Y, en un momento dado, no tuvo suficiente con la lectura y se animó a escribir?

Así fue. Si yo hubiese creído en el espiritismo, hubiera dicho que el alma de Navarro Villoslada se había incorporado a la mía o algo por el estilo. Y empecé a escribir tonterías y a creerme algo, siempre con un fondo como de imitación al maestro.

Un maestro que, del mismo modo que la casa de su abuela no era la casa de su abuela, no era su maestro, porque usted no siguió para nada sus postulados estéticos.
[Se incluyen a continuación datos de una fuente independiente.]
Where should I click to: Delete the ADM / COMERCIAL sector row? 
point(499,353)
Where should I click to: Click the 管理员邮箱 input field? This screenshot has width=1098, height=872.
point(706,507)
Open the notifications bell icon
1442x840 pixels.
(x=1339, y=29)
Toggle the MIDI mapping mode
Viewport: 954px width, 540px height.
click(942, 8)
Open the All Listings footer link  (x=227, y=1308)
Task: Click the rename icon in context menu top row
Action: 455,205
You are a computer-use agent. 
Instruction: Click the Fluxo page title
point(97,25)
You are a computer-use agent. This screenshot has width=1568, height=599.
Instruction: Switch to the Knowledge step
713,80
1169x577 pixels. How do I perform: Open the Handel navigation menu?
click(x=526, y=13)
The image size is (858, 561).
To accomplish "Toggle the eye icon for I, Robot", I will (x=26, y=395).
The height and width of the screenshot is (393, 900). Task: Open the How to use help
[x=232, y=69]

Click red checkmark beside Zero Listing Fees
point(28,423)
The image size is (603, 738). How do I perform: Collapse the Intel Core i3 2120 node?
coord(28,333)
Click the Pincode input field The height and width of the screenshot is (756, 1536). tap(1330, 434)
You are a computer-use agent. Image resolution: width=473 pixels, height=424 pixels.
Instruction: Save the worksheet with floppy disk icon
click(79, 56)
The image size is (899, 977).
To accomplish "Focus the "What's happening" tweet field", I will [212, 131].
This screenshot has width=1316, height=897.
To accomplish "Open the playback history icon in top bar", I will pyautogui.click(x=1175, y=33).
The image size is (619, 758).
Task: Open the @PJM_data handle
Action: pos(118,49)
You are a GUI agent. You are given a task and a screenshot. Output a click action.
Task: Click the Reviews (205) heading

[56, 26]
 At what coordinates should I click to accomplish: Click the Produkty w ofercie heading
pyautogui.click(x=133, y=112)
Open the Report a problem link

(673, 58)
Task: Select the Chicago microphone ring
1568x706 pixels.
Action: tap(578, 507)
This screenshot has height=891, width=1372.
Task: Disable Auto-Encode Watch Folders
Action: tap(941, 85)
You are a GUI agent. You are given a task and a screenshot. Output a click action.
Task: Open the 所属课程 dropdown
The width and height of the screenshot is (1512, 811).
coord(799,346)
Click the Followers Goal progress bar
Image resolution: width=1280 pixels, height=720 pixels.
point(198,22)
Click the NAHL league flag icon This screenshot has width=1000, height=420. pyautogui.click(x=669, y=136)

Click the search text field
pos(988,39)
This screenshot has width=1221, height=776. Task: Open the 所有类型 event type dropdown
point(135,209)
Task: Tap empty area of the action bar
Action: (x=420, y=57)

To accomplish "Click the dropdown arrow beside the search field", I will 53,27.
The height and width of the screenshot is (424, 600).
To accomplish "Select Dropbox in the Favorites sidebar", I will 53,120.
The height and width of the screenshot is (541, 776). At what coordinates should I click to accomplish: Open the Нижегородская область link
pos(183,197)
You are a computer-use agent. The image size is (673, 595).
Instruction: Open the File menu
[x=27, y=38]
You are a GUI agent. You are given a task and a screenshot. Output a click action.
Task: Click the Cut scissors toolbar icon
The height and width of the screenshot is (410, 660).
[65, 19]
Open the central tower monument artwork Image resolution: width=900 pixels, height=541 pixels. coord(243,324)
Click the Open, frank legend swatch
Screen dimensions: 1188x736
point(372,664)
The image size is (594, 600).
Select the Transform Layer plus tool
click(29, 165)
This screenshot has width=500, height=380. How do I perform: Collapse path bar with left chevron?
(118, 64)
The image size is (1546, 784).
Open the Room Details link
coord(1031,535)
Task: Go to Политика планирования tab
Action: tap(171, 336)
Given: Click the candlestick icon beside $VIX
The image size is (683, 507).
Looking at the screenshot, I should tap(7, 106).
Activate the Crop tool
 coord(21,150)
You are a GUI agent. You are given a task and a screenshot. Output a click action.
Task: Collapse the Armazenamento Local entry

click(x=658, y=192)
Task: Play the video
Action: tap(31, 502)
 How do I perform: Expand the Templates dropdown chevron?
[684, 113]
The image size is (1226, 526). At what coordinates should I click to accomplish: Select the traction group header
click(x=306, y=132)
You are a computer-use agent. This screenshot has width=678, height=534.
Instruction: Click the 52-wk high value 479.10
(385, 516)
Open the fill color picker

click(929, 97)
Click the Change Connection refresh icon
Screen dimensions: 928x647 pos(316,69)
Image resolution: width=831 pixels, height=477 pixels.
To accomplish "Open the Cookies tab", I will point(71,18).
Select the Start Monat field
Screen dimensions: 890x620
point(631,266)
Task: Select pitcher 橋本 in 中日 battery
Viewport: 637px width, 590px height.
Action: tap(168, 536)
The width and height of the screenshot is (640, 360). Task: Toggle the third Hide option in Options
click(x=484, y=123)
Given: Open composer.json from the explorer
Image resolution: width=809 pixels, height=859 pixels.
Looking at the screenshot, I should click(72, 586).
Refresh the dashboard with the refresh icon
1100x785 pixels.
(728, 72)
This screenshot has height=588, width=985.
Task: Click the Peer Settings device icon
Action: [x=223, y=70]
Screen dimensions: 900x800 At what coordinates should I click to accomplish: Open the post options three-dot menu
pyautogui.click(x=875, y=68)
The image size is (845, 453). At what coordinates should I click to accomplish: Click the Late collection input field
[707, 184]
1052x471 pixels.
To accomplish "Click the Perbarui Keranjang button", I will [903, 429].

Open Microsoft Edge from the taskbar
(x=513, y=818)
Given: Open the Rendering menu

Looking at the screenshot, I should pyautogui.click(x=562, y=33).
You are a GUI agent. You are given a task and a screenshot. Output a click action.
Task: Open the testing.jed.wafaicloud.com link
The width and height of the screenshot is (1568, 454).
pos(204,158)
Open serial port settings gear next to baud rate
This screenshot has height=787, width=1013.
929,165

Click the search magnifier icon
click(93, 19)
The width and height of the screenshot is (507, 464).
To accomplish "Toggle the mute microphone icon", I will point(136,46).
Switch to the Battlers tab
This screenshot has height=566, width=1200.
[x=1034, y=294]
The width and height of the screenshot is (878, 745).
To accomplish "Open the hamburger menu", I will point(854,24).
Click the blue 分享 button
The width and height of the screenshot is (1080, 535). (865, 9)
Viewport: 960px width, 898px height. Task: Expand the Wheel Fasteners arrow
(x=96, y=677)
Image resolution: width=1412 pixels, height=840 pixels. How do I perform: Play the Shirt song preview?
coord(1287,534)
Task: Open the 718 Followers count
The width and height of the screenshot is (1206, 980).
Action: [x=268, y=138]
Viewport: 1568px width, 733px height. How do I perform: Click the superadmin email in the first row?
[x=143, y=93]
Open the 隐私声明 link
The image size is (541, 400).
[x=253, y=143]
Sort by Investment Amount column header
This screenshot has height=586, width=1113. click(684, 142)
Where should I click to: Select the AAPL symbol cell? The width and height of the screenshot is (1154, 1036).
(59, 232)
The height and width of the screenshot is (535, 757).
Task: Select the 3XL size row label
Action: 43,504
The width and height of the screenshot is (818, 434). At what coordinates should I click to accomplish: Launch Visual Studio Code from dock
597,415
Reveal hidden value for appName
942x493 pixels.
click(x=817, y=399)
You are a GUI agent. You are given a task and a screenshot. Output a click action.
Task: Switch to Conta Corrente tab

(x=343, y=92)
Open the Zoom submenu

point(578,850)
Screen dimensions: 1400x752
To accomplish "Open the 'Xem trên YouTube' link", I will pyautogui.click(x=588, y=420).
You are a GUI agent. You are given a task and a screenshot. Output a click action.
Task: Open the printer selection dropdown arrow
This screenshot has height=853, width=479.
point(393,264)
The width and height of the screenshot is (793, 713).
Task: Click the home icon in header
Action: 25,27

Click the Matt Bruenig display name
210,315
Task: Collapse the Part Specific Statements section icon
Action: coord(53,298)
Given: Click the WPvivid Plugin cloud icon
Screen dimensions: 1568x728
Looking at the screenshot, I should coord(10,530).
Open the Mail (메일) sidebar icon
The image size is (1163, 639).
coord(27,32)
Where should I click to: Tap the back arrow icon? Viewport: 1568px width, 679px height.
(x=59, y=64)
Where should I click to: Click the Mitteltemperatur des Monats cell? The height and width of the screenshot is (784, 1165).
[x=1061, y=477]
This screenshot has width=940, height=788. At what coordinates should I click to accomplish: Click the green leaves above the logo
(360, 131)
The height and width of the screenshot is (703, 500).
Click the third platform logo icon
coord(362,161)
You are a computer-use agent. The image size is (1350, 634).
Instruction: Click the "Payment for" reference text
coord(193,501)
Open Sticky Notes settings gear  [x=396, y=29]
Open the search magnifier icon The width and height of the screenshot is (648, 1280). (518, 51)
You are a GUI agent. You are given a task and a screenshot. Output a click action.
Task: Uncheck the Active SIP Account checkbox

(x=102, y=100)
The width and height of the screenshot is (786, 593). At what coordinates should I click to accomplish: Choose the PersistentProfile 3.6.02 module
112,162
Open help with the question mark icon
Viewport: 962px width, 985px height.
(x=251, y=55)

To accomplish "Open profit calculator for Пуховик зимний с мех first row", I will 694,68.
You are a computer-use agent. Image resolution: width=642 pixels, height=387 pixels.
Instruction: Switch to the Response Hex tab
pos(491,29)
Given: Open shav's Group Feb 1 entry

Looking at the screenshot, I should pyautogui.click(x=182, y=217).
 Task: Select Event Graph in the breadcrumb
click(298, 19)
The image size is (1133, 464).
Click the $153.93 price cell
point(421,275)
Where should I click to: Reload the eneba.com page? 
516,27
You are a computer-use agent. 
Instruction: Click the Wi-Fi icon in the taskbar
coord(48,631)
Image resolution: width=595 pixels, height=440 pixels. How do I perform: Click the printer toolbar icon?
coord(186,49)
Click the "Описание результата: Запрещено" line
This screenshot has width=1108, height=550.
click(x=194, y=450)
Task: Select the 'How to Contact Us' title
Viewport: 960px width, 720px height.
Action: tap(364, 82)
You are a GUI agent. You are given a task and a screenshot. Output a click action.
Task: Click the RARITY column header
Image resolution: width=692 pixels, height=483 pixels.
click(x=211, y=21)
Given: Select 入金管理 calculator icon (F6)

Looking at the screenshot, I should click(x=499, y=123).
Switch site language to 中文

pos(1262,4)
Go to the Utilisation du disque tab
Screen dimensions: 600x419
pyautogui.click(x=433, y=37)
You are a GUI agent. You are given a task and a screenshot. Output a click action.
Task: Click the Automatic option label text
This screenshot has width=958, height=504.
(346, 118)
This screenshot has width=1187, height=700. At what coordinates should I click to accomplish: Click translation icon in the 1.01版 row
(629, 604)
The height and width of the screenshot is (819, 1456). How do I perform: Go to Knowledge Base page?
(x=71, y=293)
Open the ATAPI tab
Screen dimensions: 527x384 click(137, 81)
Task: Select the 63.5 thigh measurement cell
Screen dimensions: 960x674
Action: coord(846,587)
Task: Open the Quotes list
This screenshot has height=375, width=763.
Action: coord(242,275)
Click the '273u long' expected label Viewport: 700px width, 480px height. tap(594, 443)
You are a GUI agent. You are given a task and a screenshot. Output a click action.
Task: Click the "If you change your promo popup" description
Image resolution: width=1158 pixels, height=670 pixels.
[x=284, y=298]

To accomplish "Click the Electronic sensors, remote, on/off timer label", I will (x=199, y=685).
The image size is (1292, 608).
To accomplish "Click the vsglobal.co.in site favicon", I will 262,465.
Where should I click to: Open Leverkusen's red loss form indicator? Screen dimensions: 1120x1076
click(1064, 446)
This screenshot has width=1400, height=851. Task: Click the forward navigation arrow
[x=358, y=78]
No sólo eso, sino que su pensamiento y el mío son antagónicos. En la casa de don Francisco habían sido liberales, pero él, allá en Madrid, se hizo neocatólico, una especie de converso, y se tomó la cosa tan a pecho que, a través de la iglesia, se hizo carlista, y llegó a ser secretario de Carlos Séptimo. Yo tenía una duda: si este hombre había vivido durante la Segunda Guerra Carlista en Viana, lugar de donde salieron dos partidas carlistas, además de una liberal, ¿cómo es que no participó? Luego ya averigüé que no quería la guerra y, a partir de ahí, rechazó hablar de política, aunque su hija siguió siendo muy carlista, un virus que se transmitió a mis abuelos y a toda mi familia. Yo, lógicamente, he ido por otros derroteros ideológicos y también estéticos; yo estoy más metido en la modernidad. Después cotejé también que aquella novela histórica de Navarro Villoslada, a quien llamaban el Walter Scott español, no tenía el valor de las obras de Gil y Carrasco o Espronceda. Pero pertenecía a aquel tiempo.

Usted es pesimista, pero un pesimita muy activo, especie ésta que, por lo visto, abunda en este país.

Dice el tópico que el pesimista es un optimista bien informado. Lo malo es que, a la postre, suele tener razón. Yo no querría estar tan bien informado. M.A.